#### [Your objective]
After locating the line containing "Click the 4,6/5 rating score" in the entries below, please write out that line and the rest through the end exactly. Omit pictures.

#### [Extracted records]
--------------------------------------------------

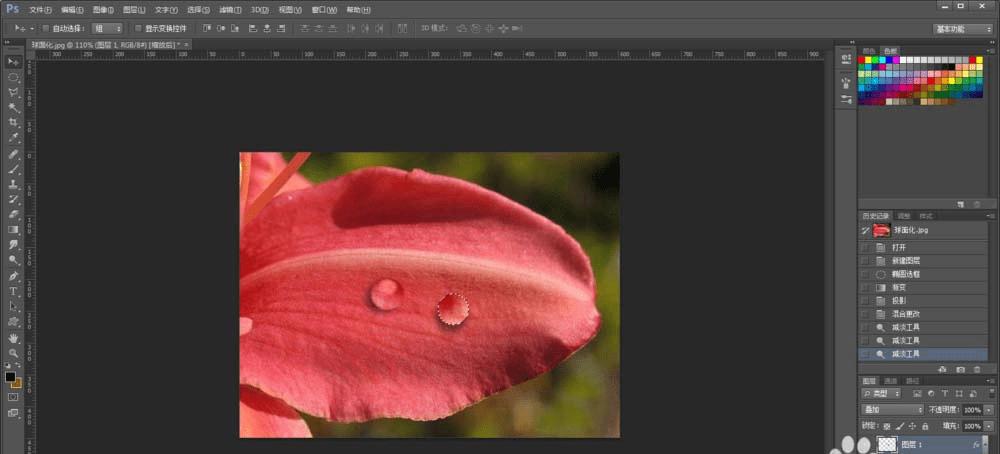Open the Essentials workspace dropdown

click(962, 29)
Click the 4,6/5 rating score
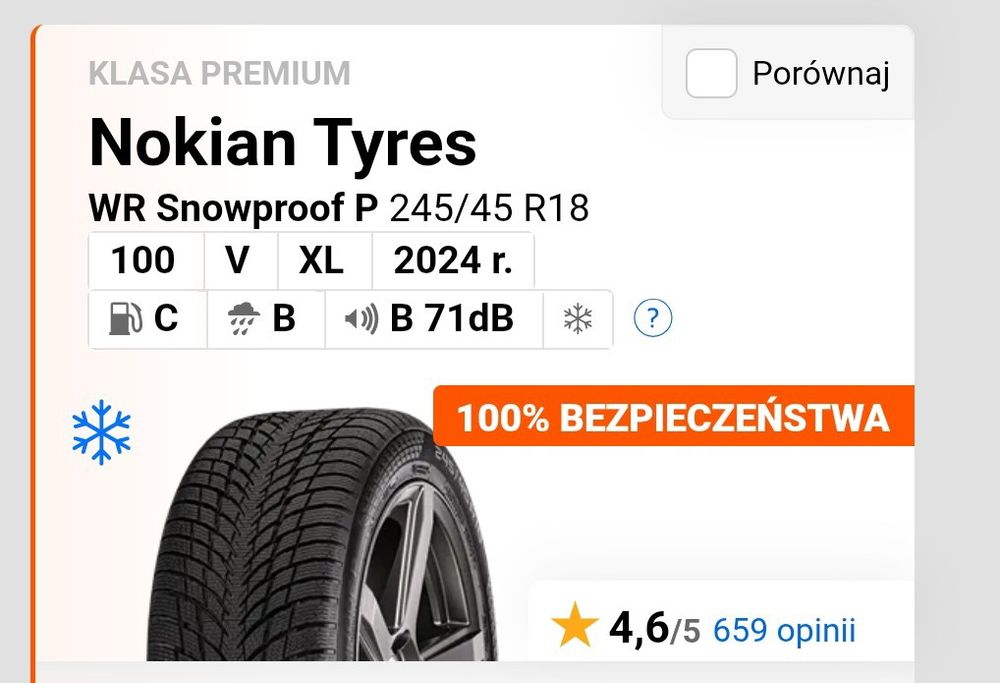 tap(654, 630)
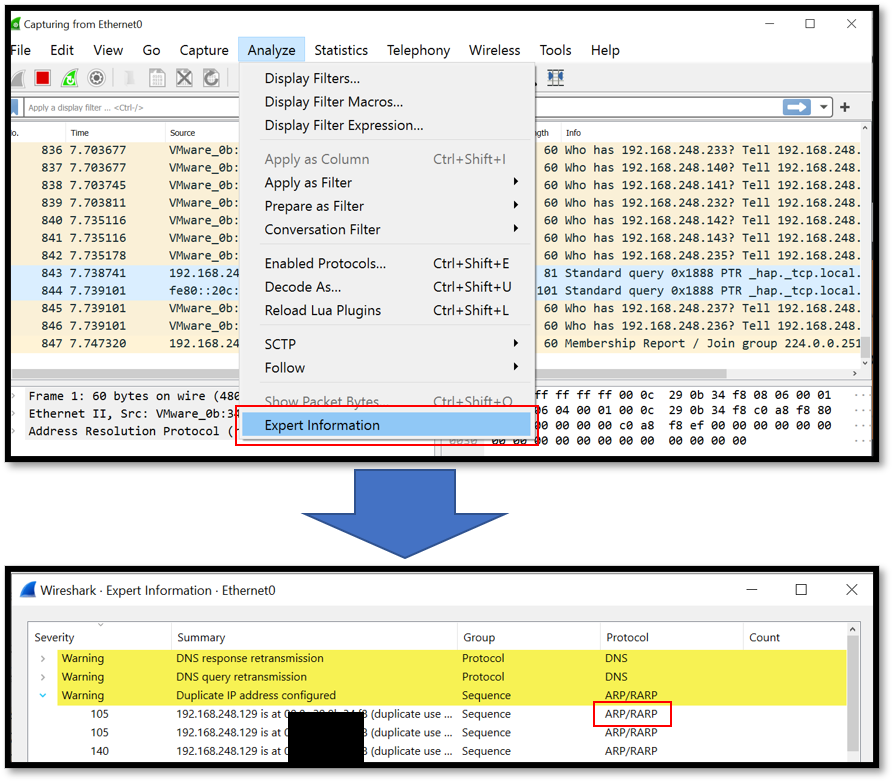
Task: Apply display filter with the blue arrow
Action: tap(797, 107)
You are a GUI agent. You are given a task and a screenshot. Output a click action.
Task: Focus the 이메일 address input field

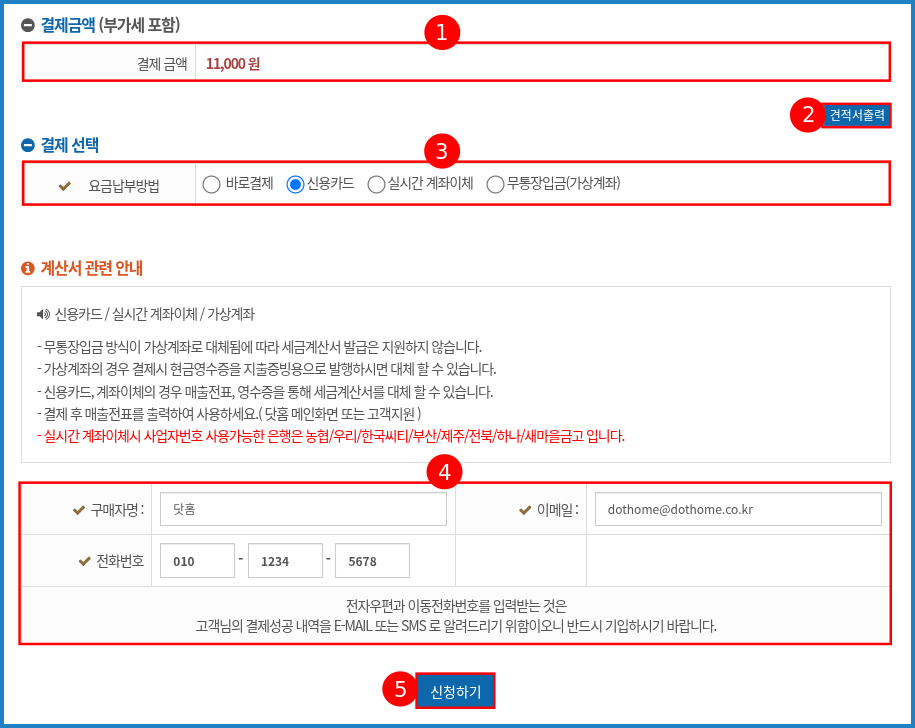[x=737, y=509]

--------------------------------------------------

#### [Task answer]
Click the 4,6/5 rating score
 tap(654, 630)
Task: Apply display filter with the blue arrow
Action: tap(797, 107)
You are a GUI agent. You are given a task and a screenshot. Output a click action.
Task: Focus the 이메일 address input field

[x=737, y=509]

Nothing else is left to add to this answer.